FLANDERS, N.Y. (CBSNewYork) -- A Long Island homeowner is having an epic battle with a family of birds who have moved in and are making life difficult.

As CBS2's Elise Finch reported, all kinds of birds have bene drawn to Dhonna and Bobby Gooddale's home for the past eight years. And yards away from Flanders Bay, it is a particularly attractive location for osprey.

The fish-eating predators, also known as sea hawks, have built a massive nest atop the couple's chimney.

"It hasn't been too bad except for the last year or so," Bobby Gooddale said. "It's kind of grown, and now it's like an estate they have up there."

"It's a condominium," said Dhonna Gooddale. "You have tiny birds inside the nest under the birds."

What started out as a small nest inside their chimney has grown into an enormous living space out in the open, with two adult osprey and at least two babies.

The problem is that the adults are getting aggressive with their human landlords.

"So now that they're more exposed, they feel very threatened and they're very territorial," Dhonna Gooddale said. "You get branches thrown at you. They'll throw anything that they can to make you go away."

Meanwhile, for the past year, an entire section of their porch has been off limits. It's littered with sticks, fish carcasses and bird poop.

"They poop everywhere! They actually almost pooped on your cameraman a second ago," said the couple's son, Jesse Gooddale. "That's why it's best to leave this area to them until they leave because you can't even enjoy this area."

"So what I'm looking to do is lovingly evict them," said Dhonna Gooddale.

The Gooddales do not want to harm the ospreys, so even though they want to evict them, they are going to wait for them to leave on their own. That should happen in the next two to eight weeks, when the babies are old enough to fly with their parents.

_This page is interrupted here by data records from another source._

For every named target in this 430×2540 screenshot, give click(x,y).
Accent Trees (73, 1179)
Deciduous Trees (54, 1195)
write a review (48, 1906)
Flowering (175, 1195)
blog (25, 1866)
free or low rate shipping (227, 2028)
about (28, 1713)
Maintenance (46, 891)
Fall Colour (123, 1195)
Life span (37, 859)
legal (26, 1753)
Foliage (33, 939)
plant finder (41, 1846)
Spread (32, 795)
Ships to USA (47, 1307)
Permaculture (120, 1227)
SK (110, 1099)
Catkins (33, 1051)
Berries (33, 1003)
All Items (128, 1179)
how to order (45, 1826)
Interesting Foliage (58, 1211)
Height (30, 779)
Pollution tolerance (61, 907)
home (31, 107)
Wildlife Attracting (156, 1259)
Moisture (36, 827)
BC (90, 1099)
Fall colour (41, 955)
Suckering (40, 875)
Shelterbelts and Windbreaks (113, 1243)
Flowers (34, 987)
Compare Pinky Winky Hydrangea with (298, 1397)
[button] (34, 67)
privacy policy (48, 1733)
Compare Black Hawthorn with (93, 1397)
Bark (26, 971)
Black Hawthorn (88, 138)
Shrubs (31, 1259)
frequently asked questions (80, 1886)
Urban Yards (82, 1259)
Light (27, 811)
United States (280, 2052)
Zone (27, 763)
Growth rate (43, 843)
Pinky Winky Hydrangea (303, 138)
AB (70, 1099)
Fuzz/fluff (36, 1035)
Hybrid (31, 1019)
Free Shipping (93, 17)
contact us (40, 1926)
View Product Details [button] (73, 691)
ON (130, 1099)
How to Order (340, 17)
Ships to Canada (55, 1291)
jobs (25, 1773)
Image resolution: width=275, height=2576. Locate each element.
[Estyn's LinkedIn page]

Then, the Gooddales will do four things – remove the next, clean up the mess the birds left behind, and make their chimney less attractive to the birds next year by installing some type of metal housing.

They also plan to build a platform away from the house to encourage the ospreys and other birds to build their nests there.

Ospreys will swoop down on people who are too close to their nests, but they rarely attack humans. A veterinarian told CBS2 all the homeowners can really do right now is cover their porch with a tarp, keep their distance, and wait for the birds to leave.